Exercise text ::
******************************

Monday, September 19, 2011

Catholic Time


A couple of days ago I posted about making quick handouts for my Catechism class. One of them included this image of St. Michael's Church (Michaeliskirche) in Hildesheim (Hilda's Home, a Saxon goddess), Germany:


I was tempted then to say something about the pattern of the snow in the shaded foreground, but it wasn't relevant to the subject of catechetical handouts. But I'll say something about it today since it points to something important about Catholicism.

Germany sits higher on Earth's globe than America does (excepting Alaska). Hildesheim lies at the 52nd parallel, further north than Winnipeg, Manitoba. So at the winter solstice, the sun doesn't get very high, and even at noon will cast long shadows. Looking at the shadow in the foreground, you can see that beyond the shadow there's almost no snow.

So I was looking at the snow and thinking that the building behind the photographer lay on an east-west axis. And because the edge of the shadow is parallel to the church, then the church lies on an east-west axis as well. Of course this makes sense: Catholic churches are traditionally "oriented" to face the rising sun. And if the east-west orientation is correct, the shadow of the leftmost tower tells us it's a bit before noon, on a day near December 21.

Idly curious about just how well-aligned the church was to true East, I had a look on Google Earth:


That's odd: the church is oriented a bit North of true East. Maybe it was oriented to align with where the sun would rise on St. Michael's feastday...that'd be September 29. The answer is no, because after the Sept 21 Equinox, the sun will rise and set in the South; look at Hildesheim's solar chart for Sept 29:


The yellow line shows the sun rising about 3 degrees South of 90 East, not North. But wait a sec, Europe used the less-accurate Julian calendar when construction of St. Michael's began in AD 1001. When the Church replaced the Julian calendar with the Gregorian in 1582, there was a 10-day error between the sun and the calendar. In 1001, there was a 6-day error. To get the proper solar chart for Sep 29, 1001, we have to subtract 6 days, which gives us Sept 23. But that date still has the sun rise a couple of degrees south of East.

******************************

What to do ::
1/ Answer these questions from the post about St. Michael's Church in Hildesheim:
(a) At which parallel does Hildesheim lie?
(b) In what year did construction of St. Michael's begin?
(c) How many days of error between the sun and the calendar were there when the Gregorian calendar replaced the Julian?
2/ List every distinct year that appears in the post about St. Michael's Church in Hildesheim, including its dateline.
3/ Carry on the post about St. Michael's Church in Hildesheim, beginning right after its final sentence.

******************************

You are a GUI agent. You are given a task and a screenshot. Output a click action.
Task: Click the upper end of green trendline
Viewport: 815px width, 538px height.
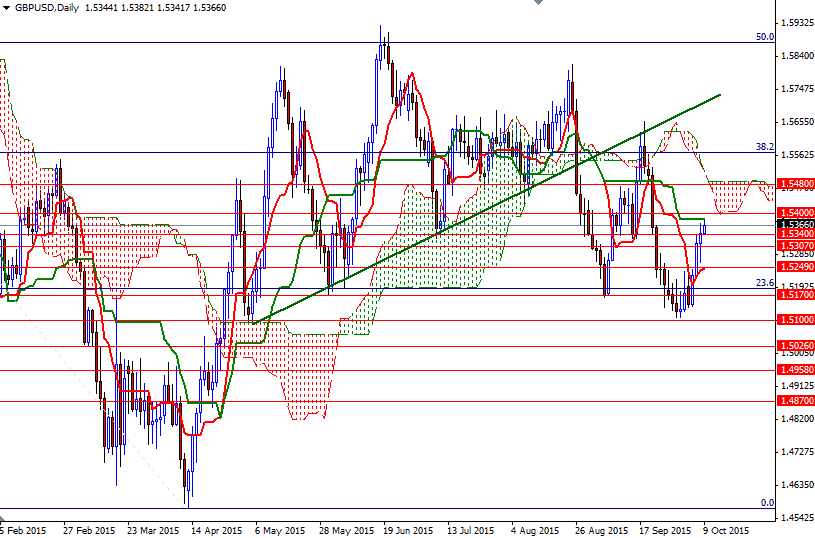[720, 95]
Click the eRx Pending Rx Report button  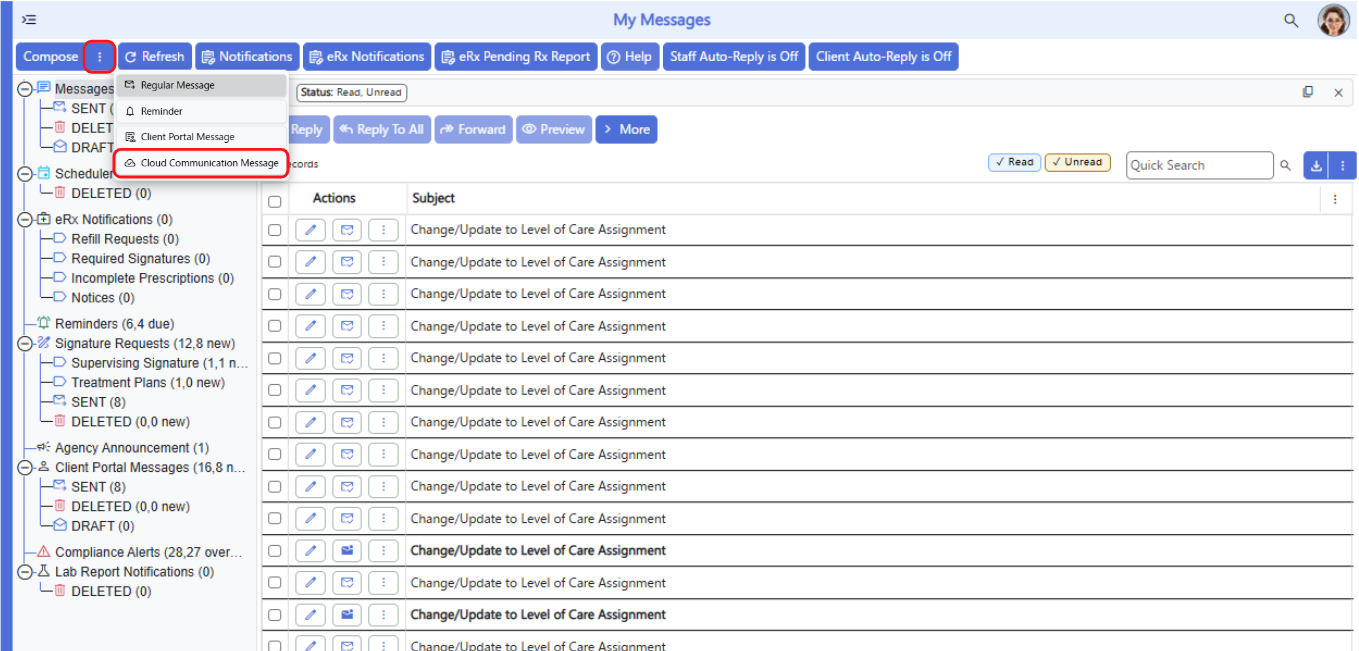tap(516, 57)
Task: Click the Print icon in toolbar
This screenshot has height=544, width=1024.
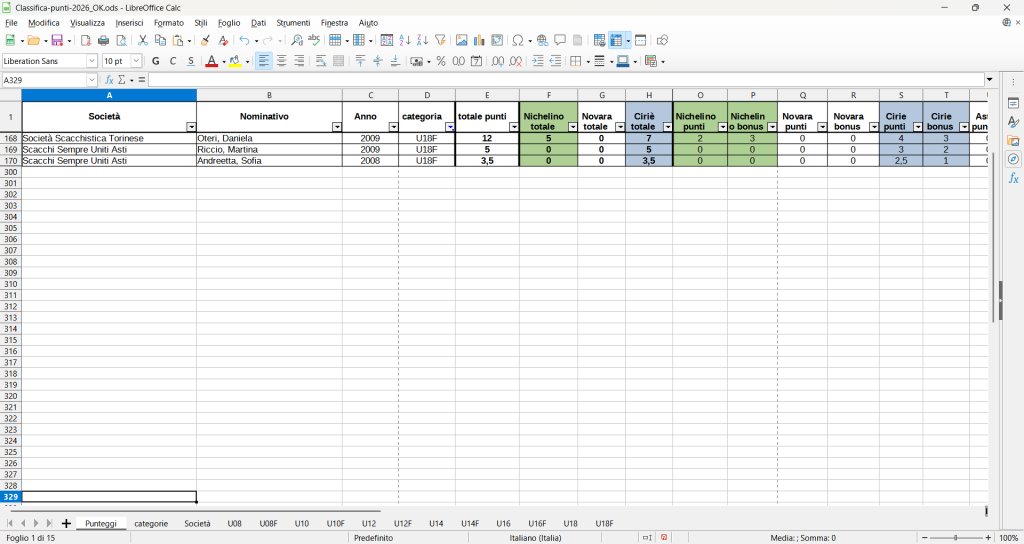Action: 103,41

******************************

Your responses ::
1/
(a) The 52nd parallel.
(b) AD 1001.
(c) 10 days.

2/ 2011, 1001, 1582

3/
Huh...suppose instead of using the saint's feastday, we go with Sept 21, the Equinox? Maybe the builders fully intended to lay the church out at 90 degrees East by measuring at dawn on September 21. Yes, but we already know that wouldn't get them true East; but maybe they didn't know. If we subtract 6 days to correct the Julian error, we have Hildesheim's chart for Sept 15:

    That's more like it. The sun rises about 4.5 degrees North of East, and sets about 4.5 degrees North of West. By the way, the sunset & sunrise are figured from the top edge of the sun. The software also accounts for where Hildesheim lies within its time zone: you can see how the yellow 12 representing clock noon doesn't quite match the sun's noon, which is always 180d South. But no-one knows at what instant after the sun broke the local horizon on Sept 21, AD 1001 (Julian calendar) the authorities might have marked the church's axis. And the sun itself is over half a degree wide, so anything between a 4 and 5 degree northward skew on the church's alignment would be extremely accurate.


I inserted the above enlarged image into an Autocad drawing and measured the angle of skew: despite the fuzziness, I get 4 degrees. How about that.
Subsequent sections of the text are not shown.